Thursday, May 6, 2010

P.E.Q. T. E. (post-earthquake thoughts and experiences) PART 1

Well, I am on my way home and I figured I might as well start to jot down some thoughts about my trip. Mostly, I just can’t believe how fast 2 weeks can go by! Crazy! And Lame!
So…thoughts, notes, experiences, etc…
I drove in Port a few days after I arrived to drop a volunteer off at the airport and pick up a few things for HCH. On my way in I had seen a few glimpses of the effects of Jan. 12th, but not too much in the airport area. It blew my mind.I have NEVER seen anything like the effects of a huge earthquake firsthand, and it was really hard to absorb. I had seen many,many pictures, but actually seeing the destruction was quite devastating. I think it hit home the most when I saw the little store that we used to go to to do back-room-money-for-cheque-exchanges with the friendly Syrians(it’s not nearly as shady as it sounds). It was in a three story building that had been reduced to 2. The first floor was completely flattened. You could have literally walked in the door of what used to be a second floor store, now right at street level. I hadn’t known until that point that “One-Stop” had been destroyed and no one around seemed to know anything about our Syrian friends, or the super-nice owner Terrick who used to give us discounts and stuff that wasn’t selling in the store. This really threw me for a loop and thankfully we were just a couple blocks from one of our destinations cuz I wasn’t in a good state for driving in crazy Port-au-Prince. I was really thankful to find out that everyone inside had managed to make it out before the building fell! AMAZING! Hope to see those friends next time I am in Haiti. Word is they are planning to start over in a new spot.
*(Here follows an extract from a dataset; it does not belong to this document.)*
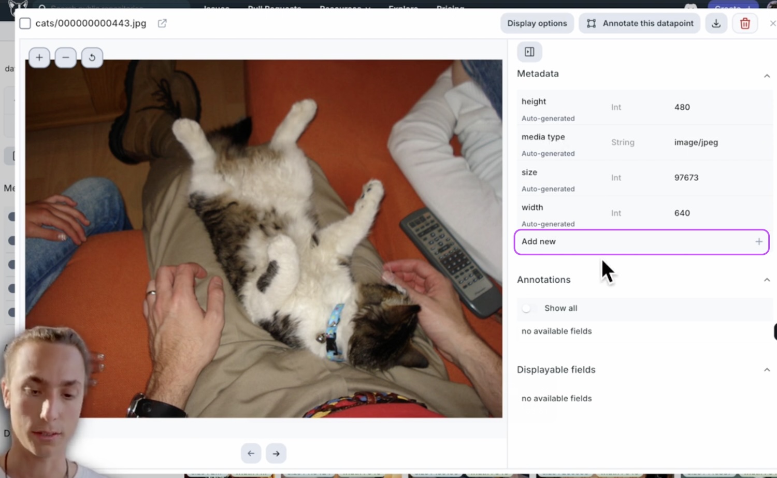777x478 pixels.
Task: Close the datapoint preview dialog
Action: 772,23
Building after building was closed and blocked off, merchants making use of the miles of now free-for-all fencing and such to display their goods. There is rebar poking out all over like a pile of pick-up-sticks, and everwhere you look, piles of cement arranged just-so in an attempt to be neat despite the overwhelming amount of rubble. And this is almost 4 months later! Still so much to do, and yet there was no mistaking the reality that the Haitian people have and continue to pull themselves out of the rubble. One of the hardest things I think to absorb was the tent cities that have sprung up in every nook and cranny not already taken up with a house or the remnants of a house. There were some streets that are now one way because one side of the street has become the property of the people who have literally been forced to camp out on the street. In some places, there were even tents set up on the meridian dividing traffic flowing in opposite directions. And by tents, I don’t always mean actual tents. Many were wanna-be shelters, made up of bits of cloth and plastic, and for the lucky ones, also a tarp, somehow stitched together like a giant puzzle, attached to some piece of wood or PVC pipe.
Made my tent look like Chateau Lake Louise.
It rained like nothing I have seen for a long time in Haiti on Sunday night….I almost started complaining. Then I thought of the fact that my tent was still dry (which was not the case for all of us at HCH actually….definitely had some stuff to dry out) and that we had the edge of the house to escape to during the majority of the downpour. Seriously, the majority if the yard was a lake. And a large number of Haitians had nowhere to go, the floor of their “tents” the very lake we watched grow in our yard. I got an even bigger understanding of this when I flew out today, the usual green-ishness of Haiti seen from the sky scarred with hundreds and hundreds of little blue dots, tarps housing those who had lost so much a few short months ago.